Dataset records
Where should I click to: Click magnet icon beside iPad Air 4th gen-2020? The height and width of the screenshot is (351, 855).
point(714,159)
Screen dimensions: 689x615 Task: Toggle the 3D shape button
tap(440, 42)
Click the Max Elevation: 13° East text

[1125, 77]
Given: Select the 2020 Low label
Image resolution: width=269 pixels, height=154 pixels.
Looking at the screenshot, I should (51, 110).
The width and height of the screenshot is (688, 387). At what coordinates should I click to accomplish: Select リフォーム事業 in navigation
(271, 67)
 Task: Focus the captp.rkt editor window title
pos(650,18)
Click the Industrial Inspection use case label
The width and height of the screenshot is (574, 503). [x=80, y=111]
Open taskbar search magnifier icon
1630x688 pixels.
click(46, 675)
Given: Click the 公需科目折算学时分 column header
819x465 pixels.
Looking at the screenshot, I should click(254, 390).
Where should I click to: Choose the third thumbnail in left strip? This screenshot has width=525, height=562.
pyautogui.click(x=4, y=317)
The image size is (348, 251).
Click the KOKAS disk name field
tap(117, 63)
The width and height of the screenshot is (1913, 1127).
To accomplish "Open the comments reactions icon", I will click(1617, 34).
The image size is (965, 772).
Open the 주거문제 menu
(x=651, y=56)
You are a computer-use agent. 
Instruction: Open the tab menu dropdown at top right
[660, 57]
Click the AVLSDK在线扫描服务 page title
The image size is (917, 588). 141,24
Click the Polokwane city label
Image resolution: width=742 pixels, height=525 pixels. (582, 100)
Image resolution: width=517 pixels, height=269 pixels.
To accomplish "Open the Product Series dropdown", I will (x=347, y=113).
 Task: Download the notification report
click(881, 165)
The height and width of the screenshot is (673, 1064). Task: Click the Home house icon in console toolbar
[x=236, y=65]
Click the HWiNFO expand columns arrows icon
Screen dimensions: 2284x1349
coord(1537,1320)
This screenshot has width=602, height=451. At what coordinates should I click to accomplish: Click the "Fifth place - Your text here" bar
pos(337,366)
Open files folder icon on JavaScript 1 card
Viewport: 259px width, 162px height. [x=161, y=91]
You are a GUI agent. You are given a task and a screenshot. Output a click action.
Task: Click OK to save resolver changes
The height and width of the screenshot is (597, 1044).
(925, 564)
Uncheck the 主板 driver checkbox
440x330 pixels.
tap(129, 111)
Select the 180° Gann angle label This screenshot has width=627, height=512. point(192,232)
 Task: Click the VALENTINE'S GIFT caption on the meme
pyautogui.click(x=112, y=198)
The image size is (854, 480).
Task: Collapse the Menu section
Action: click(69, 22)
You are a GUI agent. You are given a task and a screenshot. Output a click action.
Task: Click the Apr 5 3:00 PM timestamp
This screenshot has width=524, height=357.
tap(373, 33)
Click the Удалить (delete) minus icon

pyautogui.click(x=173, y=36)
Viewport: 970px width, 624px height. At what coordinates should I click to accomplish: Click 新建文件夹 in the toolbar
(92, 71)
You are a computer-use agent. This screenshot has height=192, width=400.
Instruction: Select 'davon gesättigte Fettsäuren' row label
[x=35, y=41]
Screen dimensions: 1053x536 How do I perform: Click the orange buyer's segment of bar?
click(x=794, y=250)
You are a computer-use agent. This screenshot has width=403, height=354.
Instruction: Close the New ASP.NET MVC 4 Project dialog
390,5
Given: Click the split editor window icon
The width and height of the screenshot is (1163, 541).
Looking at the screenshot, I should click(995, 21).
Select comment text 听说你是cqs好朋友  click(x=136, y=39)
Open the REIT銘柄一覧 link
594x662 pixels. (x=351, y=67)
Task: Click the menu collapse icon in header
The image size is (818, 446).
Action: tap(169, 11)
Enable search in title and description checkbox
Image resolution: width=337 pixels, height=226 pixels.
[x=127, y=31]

[WHAT YOU HAVE TO DO] Repeat the lines of the material above from the line with "Click the Polokwane city label" to the line with "click(881, 165)", both included, word for word.

[RESULT OF THE EXERCISE]
Click the Polokwane city label
Image resolution: width=742 pixels, height=525 pixels. (582, 100)
Image resolution: width=517 pixels, height=269 pixels.
To accomplish "Open the Product Series dropdown", I will (x=347, y=113).
 Task: Download the notification report
click(881, 165)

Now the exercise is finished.